A plan for an $18 million bike and pedestrian bridge over the Ashley River near the T. Allen Legare Bridge cleared a hurdle Thursday.
The County Council Finance Committee voted unanimously to spend up to $3 million in matching funds for the city of Charleston's application for federal funding to build the bridge.
The committee stipulated that the funds go for construction only and not other aspects of the project such as planning and design. Allocation of the money will not exceed a two-to-one ratio of county spending to city spending. Also, the first of the county funds will not be available until the federal grant is approved, the committee decided.
The committee recommendation goes to County Council on Tuesday which is the same night that City Council will consider committing $1.5 million in matching funds for the project application.
In the meantime, the bicycle advocacy group Charleston Moves will attempt to raise $1.5 million in matching funds from private donors to help with the effort.
Katie Zimmerman of Charleston Moves said she was pleased with the committee vote but she noted the project still has many moving parts and there is some degree of uncertainty about the final outcome and when construction could start. She anticipated that a bike and walking bridge would need to be about 12-feet wide to be practical.
The city will apply to the U.S. Department of Transportation for the remaining $12 million needed to build the bike and walking bridge.
Originally, the county was considering committing up to $2 million in half-cent sales tax money in support of the city application for federal funding to build the bridge. Councilman Teddie Pryor on Thursday proposed raising the amount to $3 million with the understanding that the money would go to construction and not preliminary engineering and design work.
The new plan for the cycling and foot bridge is a result of city, county and state officials getting together at the direction of County Council to consider alternatives to putting a bike path on the T. Allen Legare Bridge or the James Island connector.
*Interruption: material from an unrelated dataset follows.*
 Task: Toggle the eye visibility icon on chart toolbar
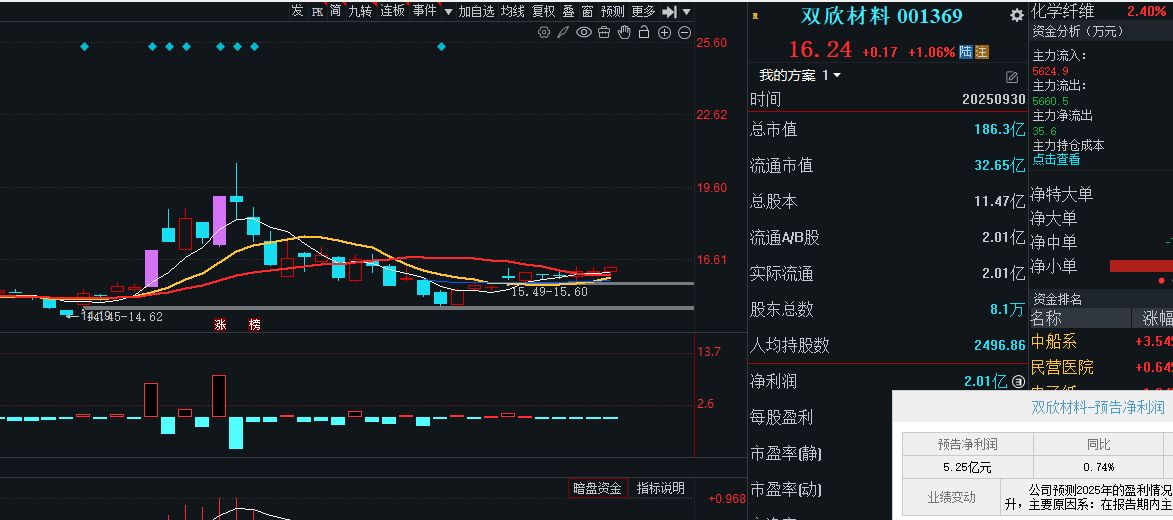[x=584, y=32]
The solution provides for "non-motorized connectivity" between downtown and the West Ashley Greenway without interfering with traffic flow, officials said.
Cycling advocates have long sought a safe way across the Ashley River. Those calls got louder after the Arthur Ravenel Jr. Bridge opened across the Cooper River in 2005, with a new 10-foot-wide bike and pedestrian lane.
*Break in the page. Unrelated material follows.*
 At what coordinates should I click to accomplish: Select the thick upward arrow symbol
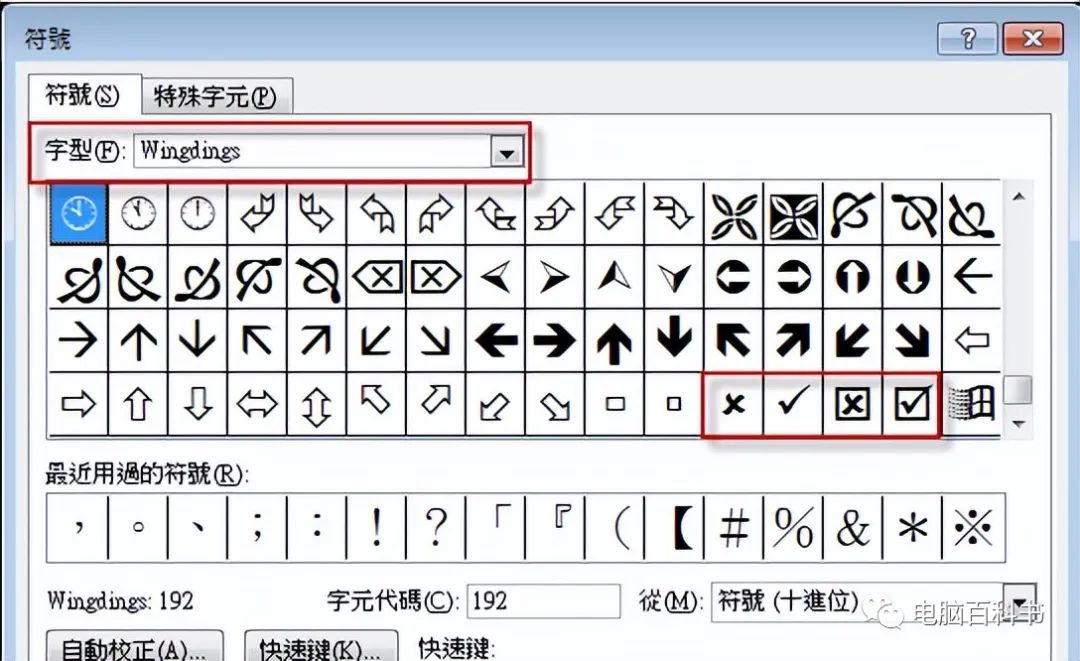pos(613,340)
The bike and walking lane has a history of controversy and failed proposals dating back decades. A few years ago, the city, county and state agreed to move forward with a new plan to convert one of the Legare bridge's four northbound lanes to a bike and pedestrian lane. The southbound U.S. 17 bridge only has three lanes of traffic. A traffic study showed the change would cause only about a 1-minute delay for motorists during the morning rush hour.
In August, the council Finance Committee, which includes all council members, voted to send a letter to the DOT withdrawing its support for converting a lane of the Legare Bridge to bikers, walkers and joggers. At the same time, the committee expressed its support for putting the bike lane on the James Island connector but staffers for the city, county and DOT determined that was not feasible.